I am finally getting good at my wood glue technique and have the accuracy to get the lead in and lead outs perfect and to stop on a dime before the label.
My first trials nearly made me think it wasn't worth the time and hassle. Still, I did discover some things that others may want to try:
1. If you fail and leave "too thin to peel" residue portions, you COULD reglue and start again, but if too minor a tiny spot to be worthwhile, try rinsing the glue spots with COLD COLD water: it REALLY made it peel easier. If on the lead out, you may now want to try the Jerry Seinfeld definition of dry cleaning... scrape it off with your fingernail.

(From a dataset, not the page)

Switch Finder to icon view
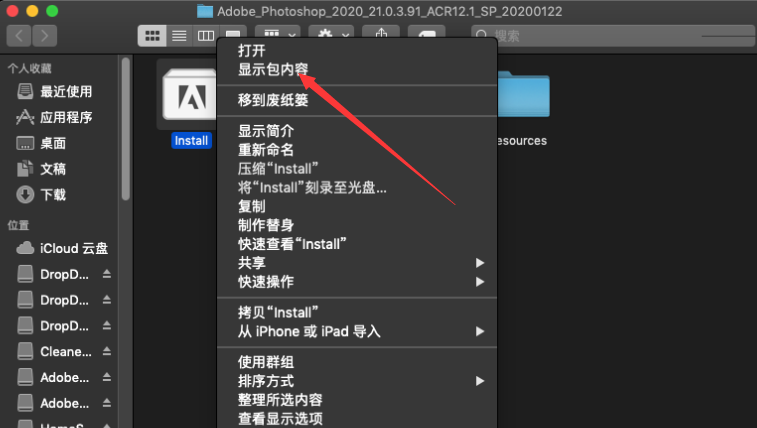 click(x=153, y=36)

2. Combining glue- I posted in another thread a "Three Bears" story- that I bought Titebond I which was too thin (leaving residue), then I bought Titebond III which works but is a maybe too strong peel (and not as cost effective). So as not to waste the type I, start with it, then add type III and business card it all flat... maybe I esssentually made Titebond II.
My process: I rested records on drinking glasses laid out an old towel (to catch any drips) that were drying glue on the face up side. When they were dry enough to flip without dripping, I put a shaped piece of wax paper over my rubber mat and glued side 2; I have several drying at the same time on the drinking glasses with both sides glued.
Now for a question/theory- Has anyone tried this time saver: Placing a record on TOP of a freshly glued record in waiting to sandwich them (like an Oreo, haha!)? If lined up perfectly, and the glue was thick enough, could one later peel two records at the same time or is one asking for endless small peels? Would faster drying time exist in some way by having a record on top?